A predictive model of placebo response was prospectively applied in an RCT. First, the model calculated the expected placebo response of all patients at baseline using patients’ baseline characteristics (demographics, history and severity of disease and traits of personality). Then, the enrichment strategy was simulated by removing extreme patients predicted to be strong placebo responders or non-responders by the same algorithm.
This enriched screening strategy was evaluated by the gain in treatment effect precision at various percentages of patients excluded (Table1). These results were compared to a random screening procedure, excluding the same percentage of patients (to simulate a study of the same size without an enriched screening procedure).
Finally, the two screening procedures were also tested while a baseline covariate in the statistical analyses.
Extensive simulations were also performed to further test the benefit of both approaches.
The precision of the four procedures (enriched screening or not, with and without covariate adjustment) was compared to the precision of non-adjusted analysis with 0% of patients excluded (Table 1). Without covariate adjustment, the increased exclusion of patients was associated with a decrease in precision. For the random screening procedure, this decrease is proportional to the number of patients excluded. The enriched screening procedure only results in a marginal gain in precision compared to random screening. When removing 30% of the patients, the precision increases from 0.69 to 0.75 with the enriched screening.
The use of a covariate adjustment is also displayed in Table 1. The covariate adjustment increased the treatment effect precision by +37% for the random screening approach and is superior to the enrichment without adjustment. Combining the enriched screening with the adjustment does not improve further the precision of the treatment effect estimation.

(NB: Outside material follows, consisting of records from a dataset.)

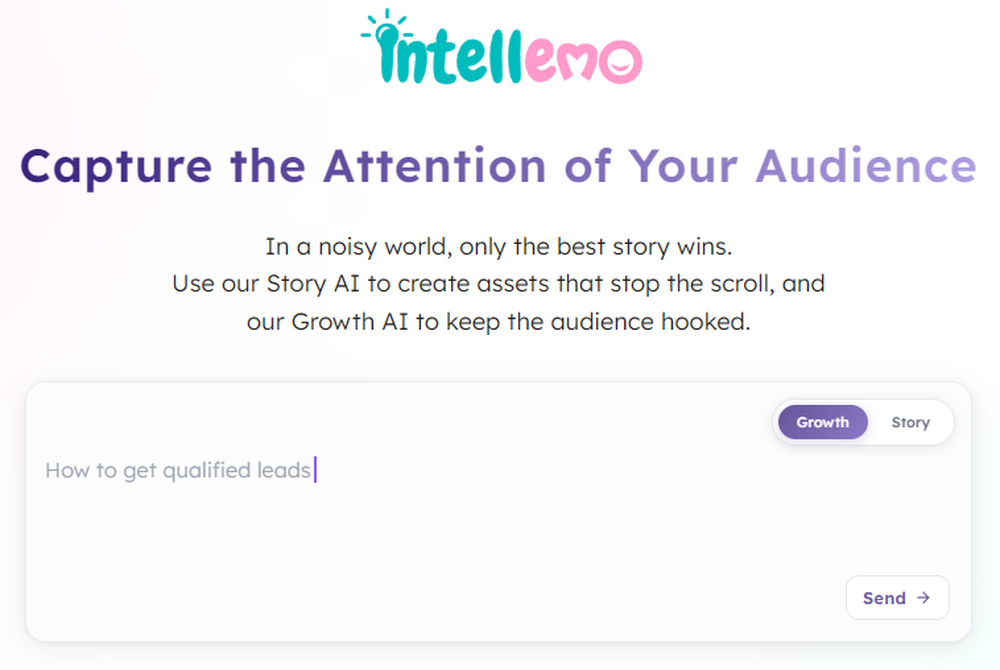Screen dimensions: 1000x670
Task: Click the word "Your" in the headline
Action: (684, 166)
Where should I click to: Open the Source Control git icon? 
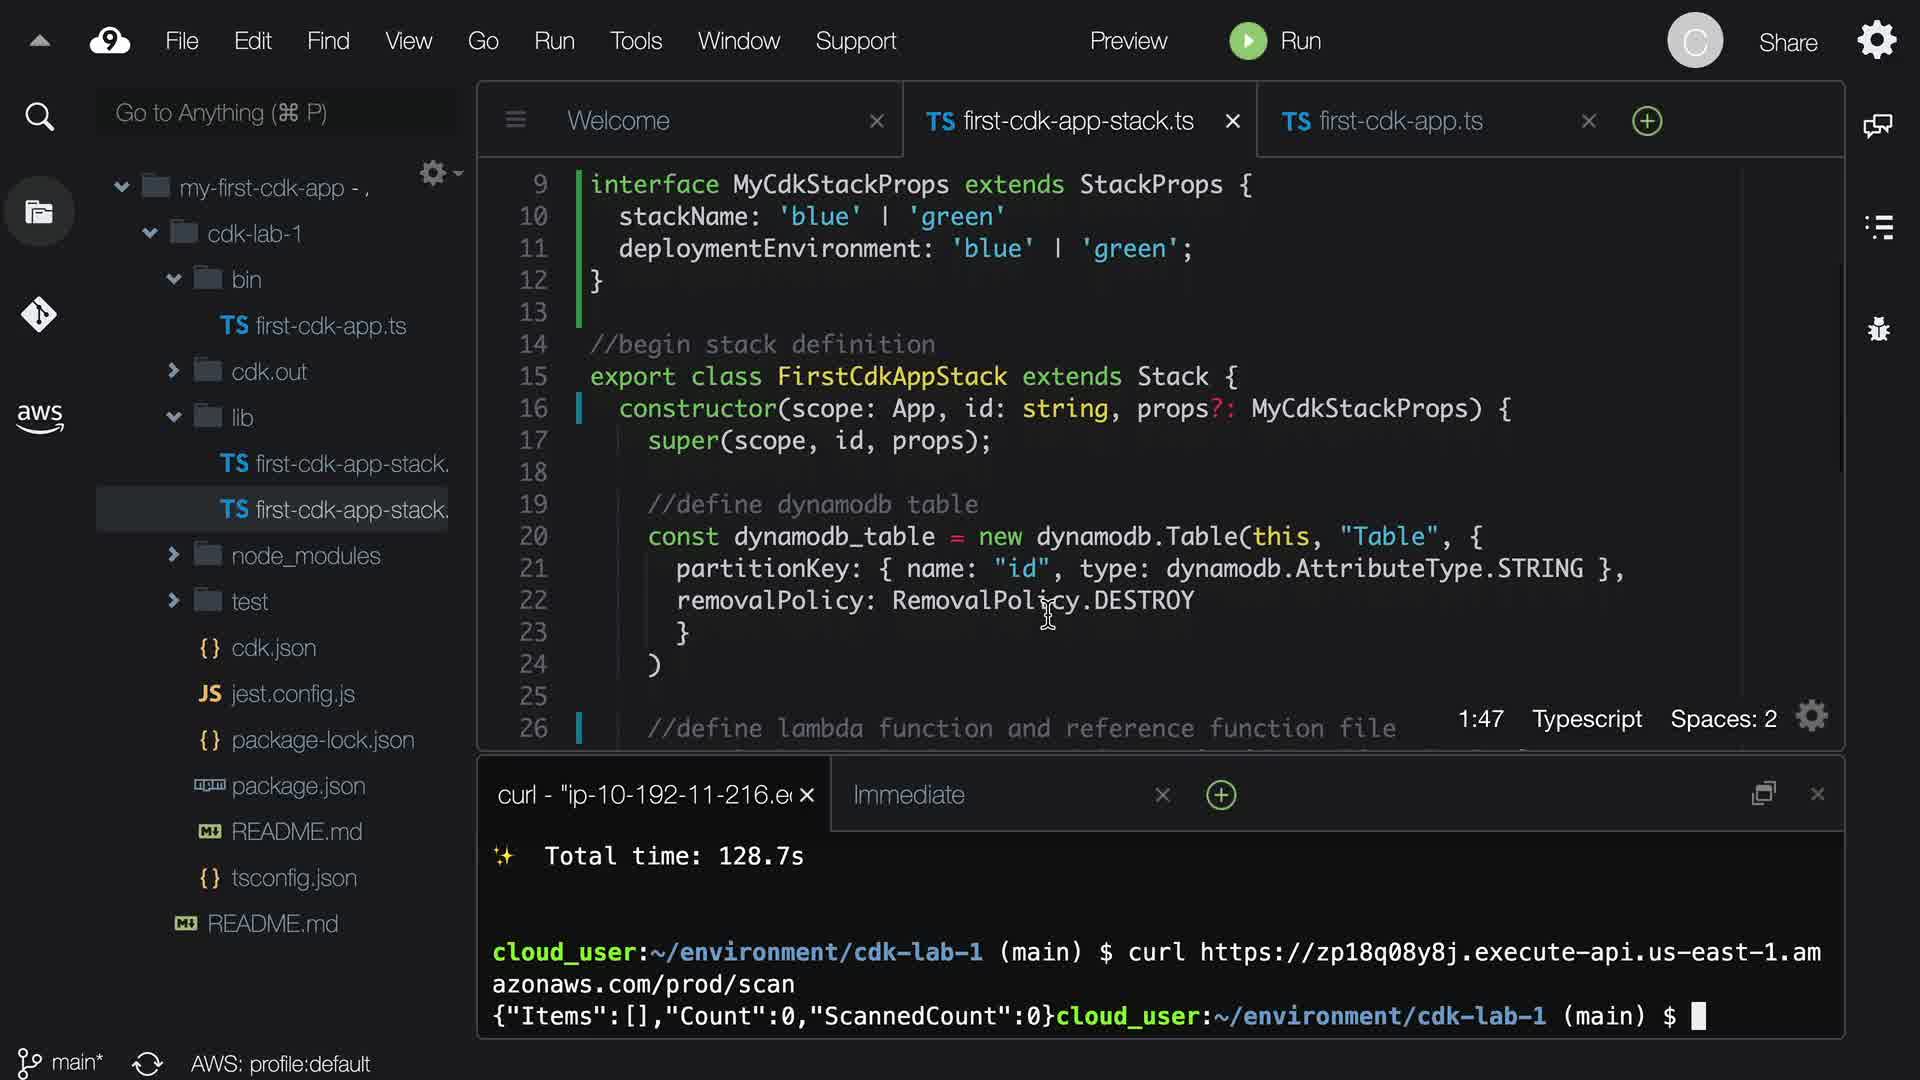tap(39, 315)
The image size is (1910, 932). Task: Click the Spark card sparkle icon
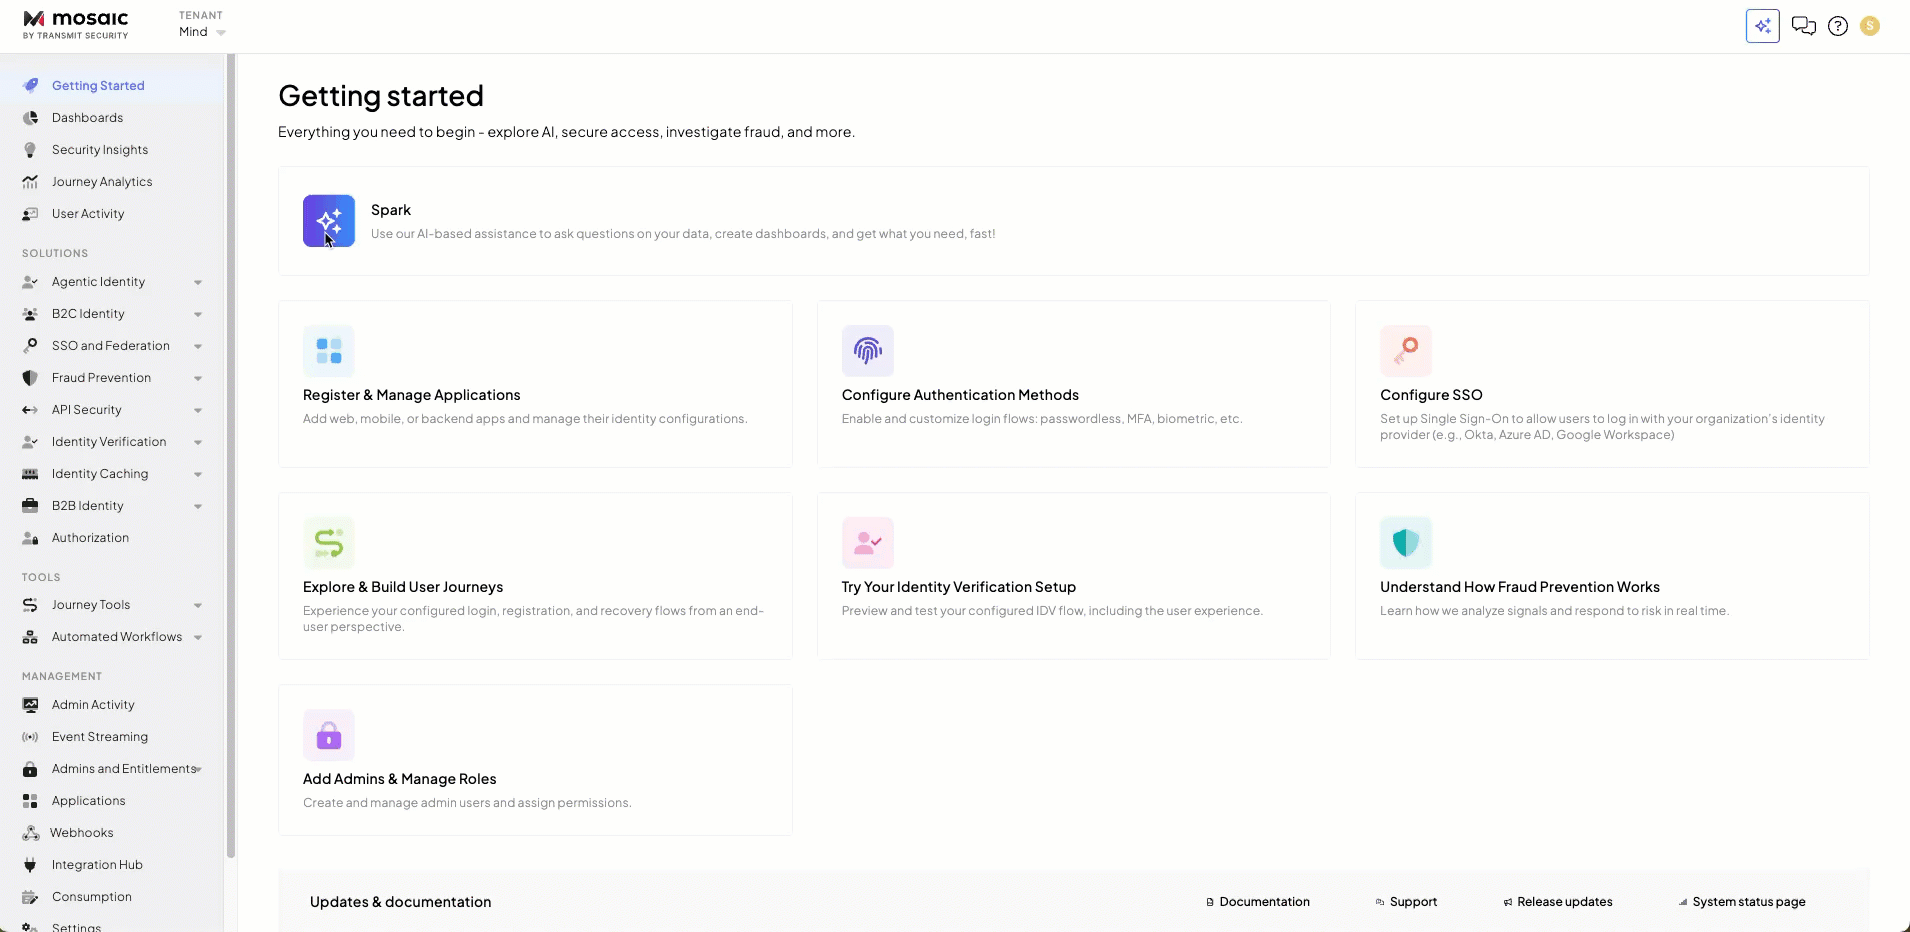tap(329, 221)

These RCT results were fully consistent with the trial simulations and the mathematical modeling. When the analysis is adjusted for the placebo prediction, the selective screening procedure did not further improve the precision and study power.
The application of placebo predictive models allows an estimation of the real impact on the assay sensitivity of strategies such as placebo non-responders population enrichment. Our work demonstrates the limited benefit of excluding placebo responders compared to adjustment of the analyses for the predicted placebo response. Such adjustment can lead to significant gains in precision and power.